(Stored data)
---

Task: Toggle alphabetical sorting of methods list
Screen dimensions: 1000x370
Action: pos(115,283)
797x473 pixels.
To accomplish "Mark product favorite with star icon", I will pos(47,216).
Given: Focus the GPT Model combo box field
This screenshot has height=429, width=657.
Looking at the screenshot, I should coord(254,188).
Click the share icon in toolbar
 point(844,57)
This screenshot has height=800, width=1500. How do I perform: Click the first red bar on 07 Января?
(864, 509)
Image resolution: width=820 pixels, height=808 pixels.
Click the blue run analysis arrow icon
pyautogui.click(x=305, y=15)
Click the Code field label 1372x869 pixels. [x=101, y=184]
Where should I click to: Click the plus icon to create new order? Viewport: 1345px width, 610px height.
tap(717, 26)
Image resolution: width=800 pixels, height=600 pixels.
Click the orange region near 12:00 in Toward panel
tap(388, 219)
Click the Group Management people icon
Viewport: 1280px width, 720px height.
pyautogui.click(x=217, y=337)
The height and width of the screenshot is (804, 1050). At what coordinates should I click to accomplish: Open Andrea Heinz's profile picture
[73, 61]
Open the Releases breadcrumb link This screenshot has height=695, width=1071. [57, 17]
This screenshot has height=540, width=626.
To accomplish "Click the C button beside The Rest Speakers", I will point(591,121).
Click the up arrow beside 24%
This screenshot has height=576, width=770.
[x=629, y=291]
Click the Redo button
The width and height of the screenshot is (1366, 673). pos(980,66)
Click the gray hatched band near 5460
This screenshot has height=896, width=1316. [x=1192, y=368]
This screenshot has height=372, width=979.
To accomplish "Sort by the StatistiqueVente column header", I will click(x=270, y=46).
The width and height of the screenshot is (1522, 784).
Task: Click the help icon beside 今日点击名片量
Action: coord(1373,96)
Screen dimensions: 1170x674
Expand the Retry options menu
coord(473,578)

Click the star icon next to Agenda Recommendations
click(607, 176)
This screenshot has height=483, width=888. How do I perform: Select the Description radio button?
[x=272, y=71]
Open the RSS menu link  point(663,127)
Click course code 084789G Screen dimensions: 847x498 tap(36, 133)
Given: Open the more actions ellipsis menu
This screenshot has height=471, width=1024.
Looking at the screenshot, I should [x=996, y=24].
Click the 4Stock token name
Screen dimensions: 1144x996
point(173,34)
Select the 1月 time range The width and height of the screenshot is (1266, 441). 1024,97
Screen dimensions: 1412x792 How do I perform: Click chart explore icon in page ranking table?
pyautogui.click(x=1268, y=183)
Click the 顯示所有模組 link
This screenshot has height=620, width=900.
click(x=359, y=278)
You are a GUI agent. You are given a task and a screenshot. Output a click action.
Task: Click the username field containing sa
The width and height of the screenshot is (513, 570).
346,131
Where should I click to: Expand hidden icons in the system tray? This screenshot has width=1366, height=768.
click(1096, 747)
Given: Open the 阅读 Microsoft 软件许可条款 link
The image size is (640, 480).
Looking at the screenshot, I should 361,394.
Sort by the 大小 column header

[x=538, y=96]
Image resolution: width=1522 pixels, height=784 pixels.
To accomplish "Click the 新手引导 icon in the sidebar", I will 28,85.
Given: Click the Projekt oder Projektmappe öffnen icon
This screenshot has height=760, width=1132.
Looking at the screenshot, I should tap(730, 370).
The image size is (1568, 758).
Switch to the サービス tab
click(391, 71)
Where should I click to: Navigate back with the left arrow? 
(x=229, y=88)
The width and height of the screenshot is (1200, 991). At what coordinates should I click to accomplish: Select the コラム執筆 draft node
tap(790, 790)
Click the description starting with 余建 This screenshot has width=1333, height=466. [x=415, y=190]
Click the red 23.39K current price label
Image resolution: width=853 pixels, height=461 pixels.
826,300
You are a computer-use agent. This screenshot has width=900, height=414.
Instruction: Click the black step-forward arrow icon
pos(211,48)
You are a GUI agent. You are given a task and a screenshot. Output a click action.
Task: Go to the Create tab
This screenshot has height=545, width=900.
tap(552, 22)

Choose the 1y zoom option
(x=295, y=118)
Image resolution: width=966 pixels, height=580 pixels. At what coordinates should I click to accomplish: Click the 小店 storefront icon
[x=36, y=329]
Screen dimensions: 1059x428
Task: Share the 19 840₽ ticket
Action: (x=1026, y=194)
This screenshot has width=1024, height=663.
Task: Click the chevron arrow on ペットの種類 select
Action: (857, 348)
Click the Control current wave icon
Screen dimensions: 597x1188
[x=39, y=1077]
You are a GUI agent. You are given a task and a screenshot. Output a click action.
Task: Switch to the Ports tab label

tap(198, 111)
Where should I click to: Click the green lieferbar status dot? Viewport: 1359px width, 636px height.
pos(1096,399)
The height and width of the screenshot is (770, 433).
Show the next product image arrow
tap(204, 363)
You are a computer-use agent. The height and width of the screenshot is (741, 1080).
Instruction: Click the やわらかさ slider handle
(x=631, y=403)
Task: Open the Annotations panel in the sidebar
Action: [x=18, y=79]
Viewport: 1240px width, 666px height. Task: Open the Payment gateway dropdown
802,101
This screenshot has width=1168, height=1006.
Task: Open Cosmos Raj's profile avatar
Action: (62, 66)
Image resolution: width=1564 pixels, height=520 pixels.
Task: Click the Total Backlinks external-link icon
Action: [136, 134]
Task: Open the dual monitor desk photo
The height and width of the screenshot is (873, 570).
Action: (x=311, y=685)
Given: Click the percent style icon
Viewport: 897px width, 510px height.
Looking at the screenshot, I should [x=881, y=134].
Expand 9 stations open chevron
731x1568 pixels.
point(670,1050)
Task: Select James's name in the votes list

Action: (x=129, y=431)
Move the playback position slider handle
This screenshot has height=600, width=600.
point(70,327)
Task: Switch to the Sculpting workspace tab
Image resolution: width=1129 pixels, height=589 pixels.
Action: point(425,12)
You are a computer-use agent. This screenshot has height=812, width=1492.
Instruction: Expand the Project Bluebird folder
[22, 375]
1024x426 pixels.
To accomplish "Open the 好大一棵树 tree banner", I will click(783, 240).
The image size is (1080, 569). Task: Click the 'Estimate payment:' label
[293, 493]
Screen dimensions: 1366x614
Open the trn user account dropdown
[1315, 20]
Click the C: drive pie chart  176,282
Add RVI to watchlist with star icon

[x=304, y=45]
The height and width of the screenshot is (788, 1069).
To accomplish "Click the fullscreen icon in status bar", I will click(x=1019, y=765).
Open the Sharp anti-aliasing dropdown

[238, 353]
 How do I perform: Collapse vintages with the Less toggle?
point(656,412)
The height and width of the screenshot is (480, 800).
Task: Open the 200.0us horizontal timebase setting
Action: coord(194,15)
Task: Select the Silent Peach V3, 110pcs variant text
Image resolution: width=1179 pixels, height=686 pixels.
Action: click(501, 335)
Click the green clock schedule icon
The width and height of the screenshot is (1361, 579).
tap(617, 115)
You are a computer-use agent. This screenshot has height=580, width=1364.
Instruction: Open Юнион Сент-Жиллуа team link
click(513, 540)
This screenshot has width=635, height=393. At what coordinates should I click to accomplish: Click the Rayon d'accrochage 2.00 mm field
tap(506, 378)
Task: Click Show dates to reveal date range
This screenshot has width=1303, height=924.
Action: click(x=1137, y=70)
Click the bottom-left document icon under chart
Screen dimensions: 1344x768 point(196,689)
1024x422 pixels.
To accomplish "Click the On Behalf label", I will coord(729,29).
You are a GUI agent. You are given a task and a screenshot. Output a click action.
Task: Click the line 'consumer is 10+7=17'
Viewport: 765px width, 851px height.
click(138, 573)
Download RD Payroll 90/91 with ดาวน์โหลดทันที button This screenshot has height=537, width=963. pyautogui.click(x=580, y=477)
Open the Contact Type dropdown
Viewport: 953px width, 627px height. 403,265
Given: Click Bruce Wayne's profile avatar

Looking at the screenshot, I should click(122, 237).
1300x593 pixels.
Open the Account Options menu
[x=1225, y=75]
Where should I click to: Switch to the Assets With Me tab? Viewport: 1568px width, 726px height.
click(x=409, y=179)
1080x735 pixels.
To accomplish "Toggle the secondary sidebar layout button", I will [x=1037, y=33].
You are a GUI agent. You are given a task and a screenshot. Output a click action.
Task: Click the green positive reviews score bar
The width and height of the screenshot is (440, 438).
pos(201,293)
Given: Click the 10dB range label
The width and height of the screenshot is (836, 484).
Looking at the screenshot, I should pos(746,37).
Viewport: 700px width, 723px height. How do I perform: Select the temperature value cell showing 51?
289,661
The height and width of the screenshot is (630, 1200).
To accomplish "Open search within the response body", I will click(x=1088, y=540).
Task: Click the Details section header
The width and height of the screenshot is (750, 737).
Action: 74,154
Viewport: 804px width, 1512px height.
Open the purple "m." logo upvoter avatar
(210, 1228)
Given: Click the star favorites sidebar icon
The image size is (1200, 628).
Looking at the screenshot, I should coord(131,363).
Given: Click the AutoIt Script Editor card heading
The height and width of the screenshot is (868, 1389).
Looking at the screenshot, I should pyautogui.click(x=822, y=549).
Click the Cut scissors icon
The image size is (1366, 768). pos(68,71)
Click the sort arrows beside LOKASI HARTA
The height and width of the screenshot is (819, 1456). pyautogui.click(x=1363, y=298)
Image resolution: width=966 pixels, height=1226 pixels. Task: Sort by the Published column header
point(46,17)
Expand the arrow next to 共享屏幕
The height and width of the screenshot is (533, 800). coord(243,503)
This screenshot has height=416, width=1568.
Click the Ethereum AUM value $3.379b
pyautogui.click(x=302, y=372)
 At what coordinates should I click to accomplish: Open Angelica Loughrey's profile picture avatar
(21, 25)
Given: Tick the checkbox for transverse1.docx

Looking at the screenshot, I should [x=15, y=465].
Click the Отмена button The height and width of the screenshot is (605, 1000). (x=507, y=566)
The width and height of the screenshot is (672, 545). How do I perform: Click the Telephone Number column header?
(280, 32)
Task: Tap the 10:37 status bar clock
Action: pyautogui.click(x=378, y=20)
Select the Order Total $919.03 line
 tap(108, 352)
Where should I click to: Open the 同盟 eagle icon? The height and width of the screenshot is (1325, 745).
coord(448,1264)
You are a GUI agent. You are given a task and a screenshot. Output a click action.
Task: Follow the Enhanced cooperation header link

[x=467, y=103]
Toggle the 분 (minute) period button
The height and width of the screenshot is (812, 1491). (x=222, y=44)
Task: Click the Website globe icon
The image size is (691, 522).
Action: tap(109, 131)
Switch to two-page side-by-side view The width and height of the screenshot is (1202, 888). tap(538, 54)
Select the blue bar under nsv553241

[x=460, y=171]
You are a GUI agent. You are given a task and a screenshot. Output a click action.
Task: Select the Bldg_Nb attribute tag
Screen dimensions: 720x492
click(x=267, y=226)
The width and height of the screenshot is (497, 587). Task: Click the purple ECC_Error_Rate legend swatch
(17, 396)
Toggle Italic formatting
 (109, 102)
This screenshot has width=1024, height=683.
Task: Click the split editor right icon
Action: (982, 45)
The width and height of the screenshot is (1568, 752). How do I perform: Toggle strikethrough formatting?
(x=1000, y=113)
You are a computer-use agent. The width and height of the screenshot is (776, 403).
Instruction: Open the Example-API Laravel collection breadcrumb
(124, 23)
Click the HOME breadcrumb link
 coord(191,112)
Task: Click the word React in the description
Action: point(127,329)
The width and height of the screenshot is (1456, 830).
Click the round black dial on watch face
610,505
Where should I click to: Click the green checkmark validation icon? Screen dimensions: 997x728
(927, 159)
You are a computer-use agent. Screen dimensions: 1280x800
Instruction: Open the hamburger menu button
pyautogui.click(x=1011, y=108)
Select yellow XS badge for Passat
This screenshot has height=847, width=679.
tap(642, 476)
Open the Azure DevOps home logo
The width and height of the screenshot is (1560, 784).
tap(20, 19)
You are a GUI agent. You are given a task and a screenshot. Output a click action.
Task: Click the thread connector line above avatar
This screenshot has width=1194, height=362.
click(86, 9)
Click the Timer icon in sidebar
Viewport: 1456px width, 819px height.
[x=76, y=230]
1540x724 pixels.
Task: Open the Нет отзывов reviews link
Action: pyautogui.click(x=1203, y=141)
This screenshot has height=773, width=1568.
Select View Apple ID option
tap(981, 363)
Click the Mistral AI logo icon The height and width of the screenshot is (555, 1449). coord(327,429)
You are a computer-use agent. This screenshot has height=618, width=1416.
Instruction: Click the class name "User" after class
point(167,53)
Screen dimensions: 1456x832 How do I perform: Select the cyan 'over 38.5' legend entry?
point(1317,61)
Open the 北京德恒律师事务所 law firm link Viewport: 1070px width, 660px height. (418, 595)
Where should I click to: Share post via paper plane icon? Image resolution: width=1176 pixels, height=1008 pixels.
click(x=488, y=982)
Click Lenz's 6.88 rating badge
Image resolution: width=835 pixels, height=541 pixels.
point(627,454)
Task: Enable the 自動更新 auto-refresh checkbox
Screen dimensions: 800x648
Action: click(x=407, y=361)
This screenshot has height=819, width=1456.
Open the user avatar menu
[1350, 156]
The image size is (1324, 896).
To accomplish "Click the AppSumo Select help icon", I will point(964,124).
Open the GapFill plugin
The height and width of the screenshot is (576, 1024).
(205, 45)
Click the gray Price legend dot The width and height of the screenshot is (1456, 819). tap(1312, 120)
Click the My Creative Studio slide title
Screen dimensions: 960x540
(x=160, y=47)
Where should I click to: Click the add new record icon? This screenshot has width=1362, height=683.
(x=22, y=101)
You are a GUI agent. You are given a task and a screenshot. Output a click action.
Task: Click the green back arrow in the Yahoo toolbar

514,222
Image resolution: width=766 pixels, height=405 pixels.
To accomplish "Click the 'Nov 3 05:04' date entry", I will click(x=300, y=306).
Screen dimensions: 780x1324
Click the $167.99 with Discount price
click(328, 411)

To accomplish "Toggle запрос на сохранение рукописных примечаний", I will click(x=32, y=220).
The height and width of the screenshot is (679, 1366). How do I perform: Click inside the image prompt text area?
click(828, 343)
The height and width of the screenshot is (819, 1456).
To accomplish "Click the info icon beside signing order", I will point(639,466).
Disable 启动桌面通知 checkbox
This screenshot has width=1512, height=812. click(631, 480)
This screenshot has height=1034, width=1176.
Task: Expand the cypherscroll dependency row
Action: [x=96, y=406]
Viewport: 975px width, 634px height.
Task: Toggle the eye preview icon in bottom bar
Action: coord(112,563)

---

Task to carry out
Take the stretch of lines above from the one containing "Click the Cut scissors icon" through the one containing "Click the Отмена" and repeat it exactly, adding no other line.

Exercise solution
Click the Cut scissors icon
The image size is (1366, 768). pos(68,71)
Click the sort arrows beside LOKASI HARTA
The height and width of the screenshot is (819, 1456). pyautogui.click(x=1363, y=298)
Image resolution: width=966 pixels, height=1226 pixels. Task: Sort by the Published column header
point(46,17)
Expand the arrow next to 共享屏幕
The height and width of the screenshot is (533, 800). coord(243,503)
This screenshot has height=416, width=1568.
Click the Ethereum AUM value $3.379b
pyautogui.click(x=302, y=372)
 At what coordinates should I click to accomplish: Open Angelica Loughrey's profile picture avatar
(21, 25)
Given: Tick the checkbox for transverse1.docx

Looking at the screenshot, I should [x=15, y=465].
Click the Отмена button The height and width of the screenshot is (605, 1000). (x=507, y=566)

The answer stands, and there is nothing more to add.